Bizim anne baba olarak öğretmediklerimiz bir tarafa, okulda öğretmen çocuğun yaptığı olumsuz davranış hakkında uyardı diye gittik öğretmene hesap sorduk, şikayet ettik, hatta dövdük.

Ödevlerini biz yaptık, yemeğini ağzına verdik, oyuncaklarını biz topladık. Hata yaptığında hatasını göstermek yerine üstünü kapattık. Kısaca kişiliğini oluşturmasına engel olduk..

Çocuk dünyadaki her şeyin kendisi için var olduğunu düşündü.

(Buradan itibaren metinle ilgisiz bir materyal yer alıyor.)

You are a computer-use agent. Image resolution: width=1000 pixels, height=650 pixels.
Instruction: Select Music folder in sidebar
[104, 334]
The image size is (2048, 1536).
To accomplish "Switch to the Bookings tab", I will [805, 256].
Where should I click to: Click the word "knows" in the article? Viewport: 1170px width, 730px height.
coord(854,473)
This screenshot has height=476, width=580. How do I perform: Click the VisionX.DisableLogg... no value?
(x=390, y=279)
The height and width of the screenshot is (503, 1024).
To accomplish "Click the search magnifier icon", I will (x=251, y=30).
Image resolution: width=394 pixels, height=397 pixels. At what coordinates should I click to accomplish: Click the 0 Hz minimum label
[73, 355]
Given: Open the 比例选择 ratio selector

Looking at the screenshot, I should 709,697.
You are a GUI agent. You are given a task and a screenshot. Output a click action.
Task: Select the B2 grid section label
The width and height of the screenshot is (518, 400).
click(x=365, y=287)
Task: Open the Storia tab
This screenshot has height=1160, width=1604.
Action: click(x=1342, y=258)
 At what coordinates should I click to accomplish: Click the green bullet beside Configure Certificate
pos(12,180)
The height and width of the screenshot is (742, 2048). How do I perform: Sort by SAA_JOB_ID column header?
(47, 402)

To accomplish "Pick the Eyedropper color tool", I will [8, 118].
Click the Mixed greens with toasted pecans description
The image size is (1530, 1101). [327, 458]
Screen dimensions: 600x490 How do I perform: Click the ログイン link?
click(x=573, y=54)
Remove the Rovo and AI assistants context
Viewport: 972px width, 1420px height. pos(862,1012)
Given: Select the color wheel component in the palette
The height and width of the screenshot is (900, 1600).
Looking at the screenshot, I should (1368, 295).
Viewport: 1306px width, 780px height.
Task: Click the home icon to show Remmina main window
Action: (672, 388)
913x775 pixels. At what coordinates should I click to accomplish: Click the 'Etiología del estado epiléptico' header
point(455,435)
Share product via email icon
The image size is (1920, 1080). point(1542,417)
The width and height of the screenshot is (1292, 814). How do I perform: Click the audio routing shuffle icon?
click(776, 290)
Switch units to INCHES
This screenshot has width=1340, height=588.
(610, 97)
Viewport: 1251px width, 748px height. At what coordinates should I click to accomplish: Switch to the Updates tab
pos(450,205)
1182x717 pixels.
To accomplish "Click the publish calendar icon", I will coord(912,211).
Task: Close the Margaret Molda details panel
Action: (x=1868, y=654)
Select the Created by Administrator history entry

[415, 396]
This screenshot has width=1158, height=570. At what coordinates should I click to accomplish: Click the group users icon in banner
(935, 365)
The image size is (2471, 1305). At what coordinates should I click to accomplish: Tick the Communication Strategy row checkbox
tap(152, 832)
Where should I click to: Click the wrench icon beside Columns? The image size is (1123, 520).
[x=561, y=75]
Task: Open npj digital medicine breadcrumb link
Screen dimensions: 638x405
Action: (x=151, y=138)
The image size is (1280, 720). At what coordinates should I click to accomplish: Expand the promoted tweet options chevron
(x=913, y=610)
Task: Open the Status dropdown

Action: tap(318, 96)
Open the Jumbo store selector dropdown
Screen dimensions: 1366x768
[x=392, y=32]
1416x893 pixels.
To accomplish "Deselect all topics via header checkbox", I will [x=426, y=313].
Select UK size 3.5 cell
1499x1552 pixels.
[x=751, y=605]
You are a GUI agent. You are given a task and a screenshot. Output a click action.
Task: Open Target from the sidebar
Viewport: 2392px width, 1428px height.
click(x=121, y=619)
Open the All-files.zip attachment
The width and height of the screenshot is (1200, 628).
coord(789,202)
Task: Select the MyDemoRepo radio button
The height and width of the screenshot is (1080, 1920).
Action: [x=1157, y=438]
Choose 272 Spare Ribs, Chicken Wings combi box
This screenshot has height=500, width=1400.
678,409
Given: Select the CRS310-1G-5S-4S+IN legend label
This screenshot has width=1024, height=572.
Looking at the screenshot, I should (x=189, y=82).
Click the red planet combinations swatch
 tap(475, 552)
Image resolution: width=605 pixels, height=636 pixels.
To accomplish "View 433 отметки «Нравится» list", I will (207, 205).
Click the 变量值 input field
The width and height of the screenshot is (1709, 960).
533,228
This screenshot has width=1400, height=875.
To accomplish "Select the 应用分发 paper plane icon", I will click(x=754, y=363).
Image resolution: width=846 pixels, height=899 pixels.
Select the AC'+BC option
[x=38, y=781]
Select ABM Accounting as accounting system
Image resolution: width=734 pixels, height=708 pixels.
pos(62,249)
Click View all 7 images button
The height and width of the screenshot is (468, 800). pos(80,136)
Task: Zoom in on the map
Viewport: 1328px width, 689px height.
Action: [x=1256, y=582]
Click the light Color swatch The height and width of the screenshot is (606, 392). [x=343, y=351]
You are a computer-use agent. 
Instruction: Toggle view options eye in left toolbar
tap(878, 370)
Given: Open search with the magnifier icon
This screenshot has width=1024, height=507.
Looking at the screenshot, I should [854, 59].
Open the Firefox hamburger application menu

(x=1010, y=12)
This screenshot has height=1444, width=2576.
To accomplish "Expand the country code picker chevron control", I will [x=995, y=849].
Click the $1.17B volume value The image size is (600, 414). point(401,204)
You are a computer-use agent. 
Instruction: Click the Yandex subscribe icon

Hayatın gerçekleriyle yüzleşip de dünyada ki herhangi bir kişi olduğunu gördüğünde depresyona girdi.

Kaldıramadı cinnet geçirip ya çevresindekilere yada kendine zarar verdi. Erkek çocuklarına cinsiyetçiliği bebekliklerinden itibaren aşıladık. Sen erkeksin dedik.

Önünde neredeyse el pençe divan durduk, kız kardeşlerini ona hizmetle görevlendirdik.Erkek adam yapar dedik. Öyle de oldu, ya gitti tecavüz etti ya da kendisi hoşlandı diye genç kızı malı olarak sahiplendi .

Kendi malına da istediği gibi davranma hakkına sahip olduğunu sandı. İstemiyor diye onu öldürebildi. Çocukların hayallerindeki mesleklerden bile elimizi çekmedik.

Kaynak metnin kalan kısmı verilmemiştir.